On Tue, Sep 24, 2013 at 12:28 PM, Nathaniel Smith <njs@pobox.com> wrote:
>
> On Mon, Sep 23, 2013 at 8:51 AM, Dag Sverre Seljebotn
> <d.s.seljebotn@astro.uio.no> wrote:
> > On 09/21/2013 08:57 PM, Ralf Gommers wrote:
> >> fftpack
> >> ```````
> >> Needed:
> >>
> >>    - solve issues with single precision: large errors, disabled for
> >> difficult sizes
> >>    - fix caching bug
> >>    - Bluestein algorithm nice to have, padding is alternative
> >
> > A battle-tested Bluestein is included in Martin Reinecke's C port of
> > FFTPACK.
> >
> > https://github.com/dagss/libfftpack
> >
> > As you can see in the readme there were a couple of changes to FFTPACK
> > to improve accuracy for large primes.
>
> If this is nicely-licensed C code that provides a superset of
> scipy.fftpack's functionality, ought we to merge it into *numpy*.fft
> and deprecate scipy.fftpack?

It does not provide a superset. The FORTRAN code in scipy.fftpack does ND transforms, the DCT and DST, and FFT-based convolutions. None of that code *must* remain in FORTRAN, but you would have to rewrite it all in C using the new libfftpack C code underneath. It's not a matter of "merging", I'm afraid, but significant rewriting.

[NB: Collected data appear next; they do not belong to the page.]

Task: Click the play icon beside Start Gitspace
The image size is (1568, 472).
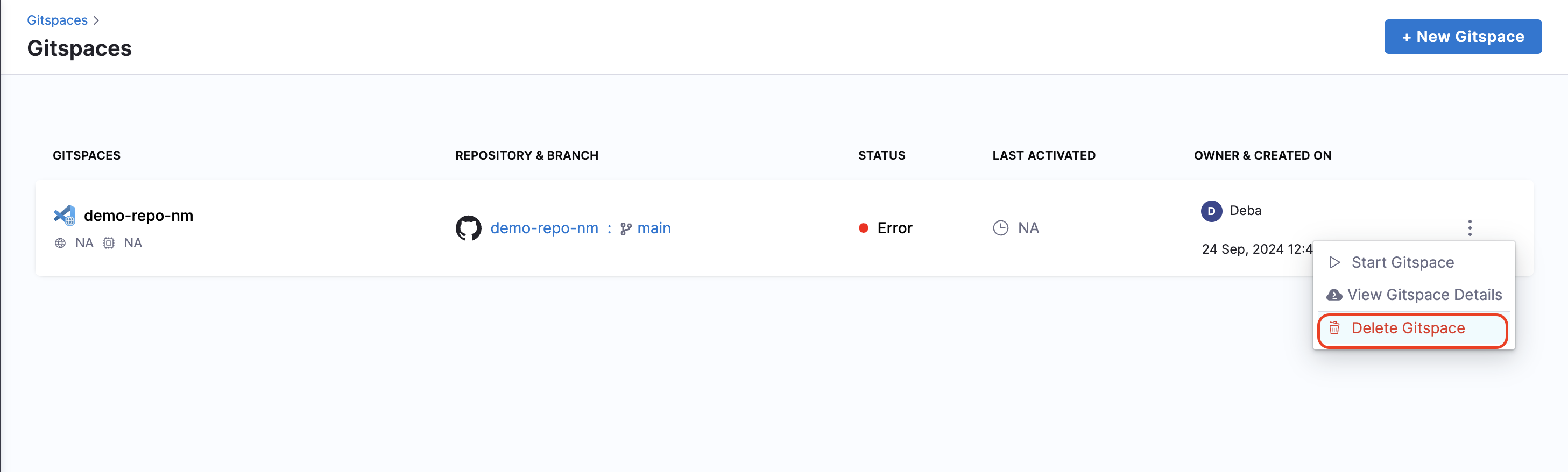Action: pyautogui.click(x=1334, y=263)

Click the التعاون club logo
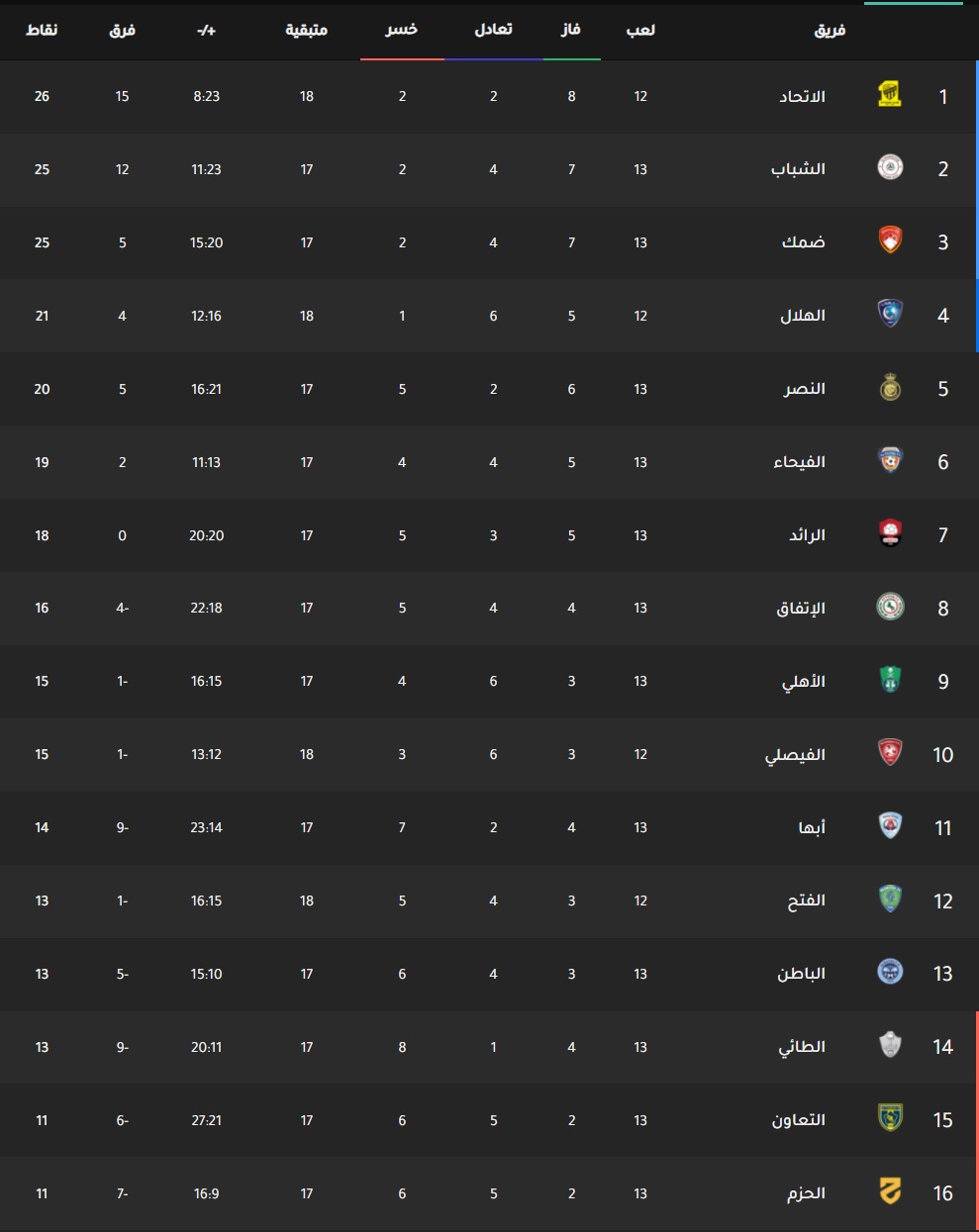tap(890, 1119)
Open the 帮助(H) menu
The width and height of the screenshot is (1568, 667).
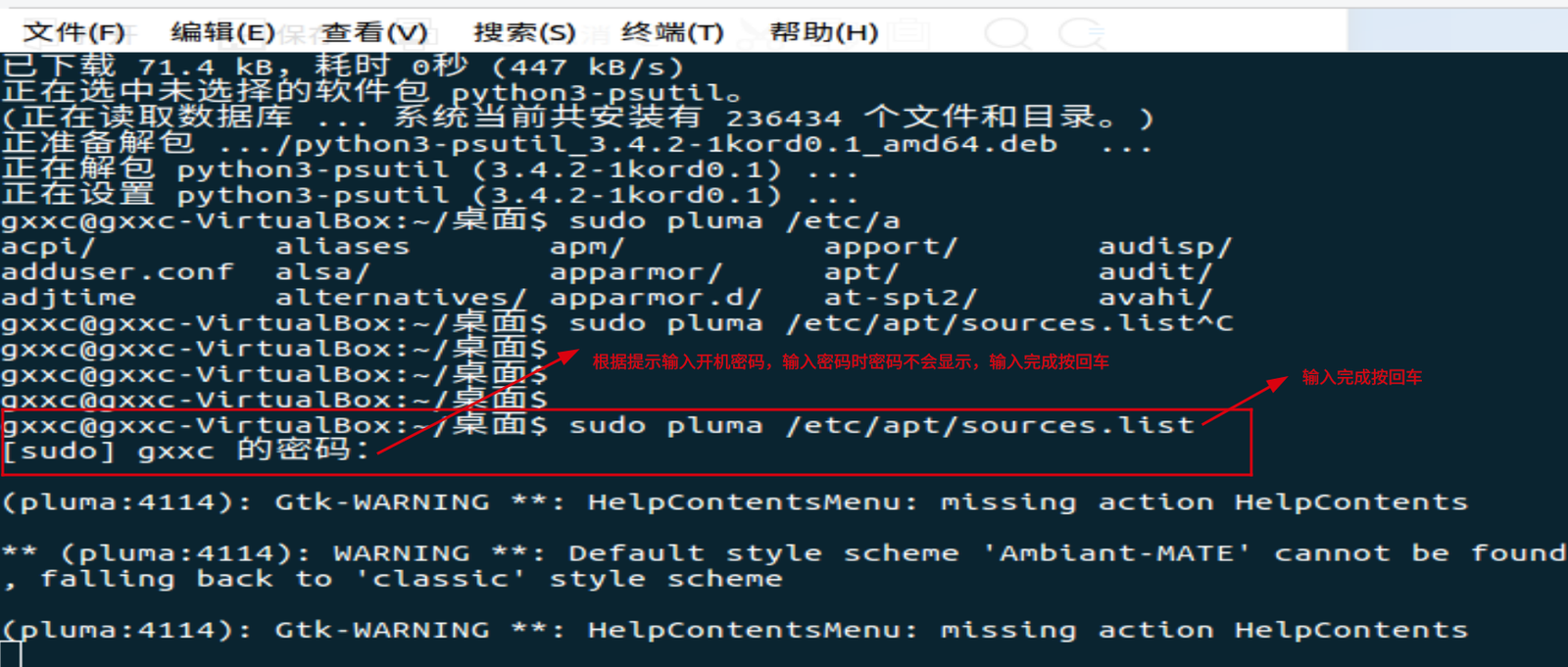[x=823, y=32]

> (I'm a little confused at what exactly
> the difference between the numpy and scipy modules is in this case,
> except that of course the scipy version needs a fortran compiler.)

At one time, scipy.fftpack supported several different backends like FFTW, not just the FORTRAN FFTPACK. They have since been dropped because they added more difficulties to the build process than we gained in performance.